As economics deals with the allocation of wealth and resources, poverty is a pressing issue in economics. When members of the population are not in the labour force, they are unable to receive higher wages that are distributed from economic growth. Although many countries have experienced economic growth over the past years, income and wealth is still unevenly distributed. This can be seen as an example of a “poverty trap”, which is “any self-reinforcing mechanism which causes poverty to persist”¹. The trap will persist if no steps are taken to end the cycle.
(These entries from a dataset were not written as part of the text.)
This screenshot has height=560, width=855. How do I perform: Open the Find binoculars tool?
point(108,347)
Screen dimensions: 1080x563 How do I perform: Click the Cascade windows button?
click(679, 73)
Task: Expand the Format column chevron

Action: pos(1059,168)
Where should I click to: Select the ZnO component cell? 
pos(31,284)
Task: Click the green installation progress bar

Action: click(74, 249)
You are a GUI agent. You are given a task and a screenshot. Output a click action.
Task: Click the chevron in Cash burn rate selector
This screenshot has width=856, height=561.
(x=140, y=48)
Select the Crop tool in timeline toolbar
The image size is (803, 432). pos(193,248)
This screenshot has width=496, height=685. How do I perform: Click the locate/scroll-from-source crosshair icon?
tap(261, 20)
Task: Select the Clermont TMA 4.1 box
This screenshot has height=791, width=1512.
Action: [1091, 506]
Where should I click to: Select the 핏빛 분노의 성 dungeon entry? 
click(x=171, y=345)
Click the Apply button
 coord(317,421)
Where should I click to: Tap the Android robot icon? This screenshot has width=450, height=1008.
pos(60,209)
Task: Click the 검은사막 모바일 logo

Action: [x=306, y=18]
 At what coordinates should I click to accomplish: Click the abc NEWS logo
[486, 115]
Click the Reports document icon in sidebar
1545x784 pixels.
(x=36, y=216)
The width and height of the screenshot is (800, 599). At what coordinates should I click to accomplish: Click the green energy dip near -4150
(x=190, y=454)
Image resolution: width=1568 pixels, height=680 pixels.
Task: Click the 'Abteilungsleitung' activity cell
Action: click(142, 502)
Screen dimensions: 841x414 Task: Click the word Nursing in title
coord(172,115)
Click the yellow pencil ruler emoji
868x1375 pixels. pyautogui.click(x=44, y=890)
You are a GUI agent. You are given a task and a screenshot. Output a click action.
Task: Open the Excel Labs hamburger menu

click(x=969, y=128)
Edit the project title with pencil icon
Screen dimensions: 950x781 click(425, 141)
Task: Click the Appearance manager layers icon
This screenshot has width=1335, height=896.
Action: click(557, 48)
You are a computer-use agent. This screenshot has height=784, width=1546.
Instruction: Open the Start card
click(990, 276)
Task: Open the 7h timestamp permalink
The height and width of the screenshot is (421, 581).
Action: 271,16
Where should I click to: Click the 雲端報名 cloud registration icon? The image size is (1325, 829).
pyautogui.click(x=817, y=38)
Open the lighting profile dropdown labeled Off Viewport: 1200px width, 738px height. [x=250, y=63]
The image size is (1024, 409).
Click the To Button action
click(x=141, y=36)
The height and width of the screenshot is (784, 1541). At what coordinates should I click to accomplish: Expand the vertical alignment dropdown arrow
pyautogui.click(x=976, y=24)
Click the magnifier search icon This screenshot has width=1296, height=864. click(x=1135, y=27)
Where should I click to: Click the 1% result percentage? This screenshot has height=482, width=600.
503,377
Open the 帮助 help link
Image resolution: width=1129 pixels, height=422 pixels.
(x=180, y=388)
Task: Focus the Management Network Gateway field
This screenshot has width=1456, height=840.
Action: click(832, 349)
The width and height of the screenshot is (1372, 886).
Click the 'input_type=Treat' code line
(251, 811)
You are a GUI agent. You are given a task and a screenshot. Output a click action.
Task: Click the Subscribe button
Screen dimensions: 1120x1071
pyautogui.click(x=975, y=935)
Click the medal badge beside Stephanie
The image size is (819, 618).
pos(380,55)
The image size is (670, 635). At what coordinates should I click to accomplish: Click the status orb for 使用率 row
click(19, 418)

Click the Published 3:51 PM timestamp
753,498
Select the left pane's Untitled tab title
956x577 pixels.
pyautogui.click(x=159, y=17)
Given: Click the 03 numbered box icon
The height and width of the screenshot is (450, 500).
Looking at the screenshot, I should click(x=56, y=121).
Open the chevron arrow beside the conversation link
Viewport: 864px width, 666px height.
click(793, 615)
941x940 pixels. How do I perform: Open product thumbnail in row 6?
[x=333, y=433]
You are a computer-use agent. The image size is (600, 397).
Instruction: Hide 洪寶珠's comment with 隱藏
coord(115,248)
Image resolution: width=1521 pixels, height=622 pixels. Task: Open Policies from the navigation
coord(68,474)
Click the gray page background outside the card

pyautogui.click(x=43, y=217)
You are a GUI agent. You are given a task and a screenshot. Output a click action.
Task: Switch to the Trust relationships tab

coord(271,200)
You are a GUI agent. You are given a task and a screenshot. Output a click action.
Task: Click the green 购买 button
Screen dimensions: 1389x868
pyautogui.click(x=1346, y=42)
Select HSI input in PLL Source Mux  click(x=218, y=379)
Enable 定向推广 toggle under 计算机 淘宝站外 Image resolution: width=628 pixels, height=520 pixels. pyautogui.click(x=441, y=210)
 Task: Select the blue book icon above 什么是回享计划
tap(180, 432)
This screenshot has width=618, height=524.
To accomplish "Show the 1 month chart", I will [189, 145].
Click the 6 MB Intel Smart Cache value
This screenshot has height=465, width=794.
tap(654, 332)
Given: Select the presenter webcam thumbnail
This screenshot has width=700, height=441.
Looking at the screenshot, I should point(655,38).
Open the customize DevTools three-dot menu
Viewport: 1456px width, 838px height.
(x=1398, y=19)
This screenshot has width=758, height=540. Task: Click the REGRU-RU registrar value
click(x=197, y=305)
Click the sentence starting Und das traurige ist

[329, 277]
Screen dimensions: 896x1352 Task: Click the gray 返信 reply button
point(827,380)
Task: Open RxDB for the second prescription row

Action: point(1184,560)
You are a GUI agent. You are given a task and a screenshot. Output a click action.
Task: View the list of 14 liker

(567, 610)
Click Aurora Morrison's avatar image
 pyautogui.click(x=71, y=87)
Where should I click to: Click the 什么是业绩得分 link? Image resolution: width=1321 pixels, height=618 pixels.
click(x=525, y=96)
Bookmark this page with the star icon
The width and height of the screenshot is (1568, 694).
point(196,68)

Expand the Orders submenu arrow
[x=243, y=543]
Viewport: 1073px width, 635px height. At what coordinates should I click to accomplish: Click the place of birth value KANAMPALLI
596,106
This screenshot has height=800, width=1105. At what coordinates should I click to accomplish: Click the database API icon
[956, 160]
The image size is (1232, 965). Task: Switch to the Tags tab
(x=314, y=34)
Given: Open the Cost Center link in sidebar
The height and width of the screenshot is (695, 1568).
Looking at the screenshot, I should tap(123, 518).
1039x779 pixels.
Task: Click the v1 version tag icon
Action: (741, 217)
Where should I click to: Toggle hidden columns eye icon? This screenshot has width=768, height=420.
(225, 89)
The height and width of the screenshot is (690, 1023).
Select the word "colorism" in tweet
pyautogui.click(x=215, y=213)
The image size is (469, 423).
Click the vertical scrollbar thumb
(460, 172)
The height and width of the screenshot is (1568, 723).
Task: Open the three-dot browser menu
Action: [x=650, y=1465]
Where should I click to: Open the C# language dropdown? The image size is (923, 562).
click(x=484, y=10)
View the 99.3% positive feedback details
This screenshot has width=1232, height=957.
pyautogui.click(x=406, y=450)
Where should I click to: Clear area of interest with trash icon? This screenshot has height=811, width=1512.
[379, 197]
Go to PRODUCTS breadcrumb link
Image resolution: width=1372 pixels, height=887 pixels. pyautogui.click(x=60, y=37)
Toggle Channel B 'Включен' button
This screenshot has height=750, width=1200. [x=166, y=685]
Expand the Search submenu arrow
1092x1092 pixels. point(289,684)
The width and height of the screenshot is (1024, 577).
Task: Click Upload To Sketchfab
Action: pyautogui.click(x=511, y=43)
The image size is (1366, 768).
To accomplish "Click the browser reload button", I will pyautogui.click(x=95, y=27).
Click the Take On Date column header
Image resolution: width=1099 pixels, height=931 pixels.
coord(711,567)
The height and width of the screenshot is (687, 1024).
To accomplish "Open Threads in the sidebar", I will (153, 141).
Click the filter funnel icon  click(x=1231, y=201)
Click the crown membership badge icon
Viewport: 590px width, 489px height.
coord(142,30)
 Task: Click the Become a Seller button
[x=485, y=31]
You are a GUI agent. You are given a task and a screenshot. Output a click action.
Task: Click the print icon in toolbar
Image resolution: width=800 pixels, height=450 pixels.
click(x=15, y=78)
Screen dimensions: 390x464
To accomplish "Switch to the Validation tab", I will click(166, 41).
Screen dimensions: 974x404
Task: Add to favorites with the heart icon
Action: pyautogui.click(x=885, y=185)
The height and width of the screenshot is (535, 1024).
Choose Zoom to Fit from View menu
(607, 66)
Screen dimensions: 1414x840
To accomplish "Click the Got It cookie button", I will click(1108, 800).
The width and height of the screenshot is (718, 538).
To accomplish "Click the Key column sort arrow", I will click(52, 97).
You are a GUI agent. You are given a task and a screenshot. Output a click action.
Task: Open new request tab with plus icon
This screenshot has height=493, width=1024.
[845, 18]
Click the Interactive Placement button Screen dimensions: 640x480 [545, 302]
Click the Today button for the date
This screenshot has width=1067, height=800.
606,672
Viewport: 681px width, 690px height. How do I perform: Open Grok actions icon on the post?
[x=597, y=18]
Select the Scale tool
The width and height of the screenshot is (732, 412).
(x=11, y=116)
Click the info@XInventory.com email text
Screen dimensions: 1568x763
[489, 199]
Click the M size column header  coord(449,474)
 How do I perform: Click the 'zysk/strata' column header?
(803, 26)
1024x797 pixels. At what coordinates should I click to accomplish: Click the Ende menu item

Unemployment is a key variable in poverty, as well as the increase in number of workless households. Households with no members of a family employed are dependent on state welfare to survive. Increases in direct and indirect taxes also contribute to the relative poverty rate because households without employed family members will not afford goods and services.
References:
1. Costas Azariadis and John Stachurski, "Poverty Traps," Handbook of Economic Growth, 2005, 326.